** start Records shown **
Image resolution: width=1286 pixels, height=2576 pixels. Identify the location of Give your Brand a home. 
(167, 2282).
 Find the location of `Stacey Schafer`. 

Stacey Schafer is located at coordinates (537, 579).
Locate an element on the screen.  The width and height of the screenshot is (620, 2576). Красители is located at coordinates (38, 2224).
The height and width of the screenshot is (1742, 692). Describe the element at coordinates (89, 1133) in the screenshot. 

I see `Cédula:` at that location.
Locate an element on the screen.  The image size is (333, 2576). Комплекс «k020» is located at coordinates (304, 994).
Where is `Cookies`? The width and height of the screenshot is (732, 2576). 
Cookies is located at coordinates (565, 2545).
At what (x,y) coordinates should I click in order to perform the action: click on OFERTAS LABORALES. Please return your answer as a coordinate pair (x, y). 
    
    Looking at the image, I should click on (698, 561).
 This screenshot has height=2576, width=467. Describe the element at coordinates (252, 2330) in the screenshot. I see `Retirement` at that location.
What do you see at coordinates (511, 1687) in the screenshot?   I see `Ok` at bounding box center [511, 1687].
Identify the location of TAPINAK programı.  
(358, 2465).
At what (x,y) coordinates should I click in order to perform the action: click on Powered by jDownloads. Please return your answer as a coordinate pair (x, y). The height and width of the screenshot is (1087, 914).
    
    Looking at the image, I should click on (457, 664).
** end Records shown **
_Written task_: Edit the items from the first line through the line containing "Stacey Schafer is" by replacing "location" with "position" and leaving everything else unchanged.

_Expected answer_:
Image resolution: width=1286 pixels, height=2576 pixels. Identify the position of Give your Brand a home. 
(167, 2282).
 Find the position of `Stacey Schafer`. 

Stacey Schafer is located at coordinates (537, 579).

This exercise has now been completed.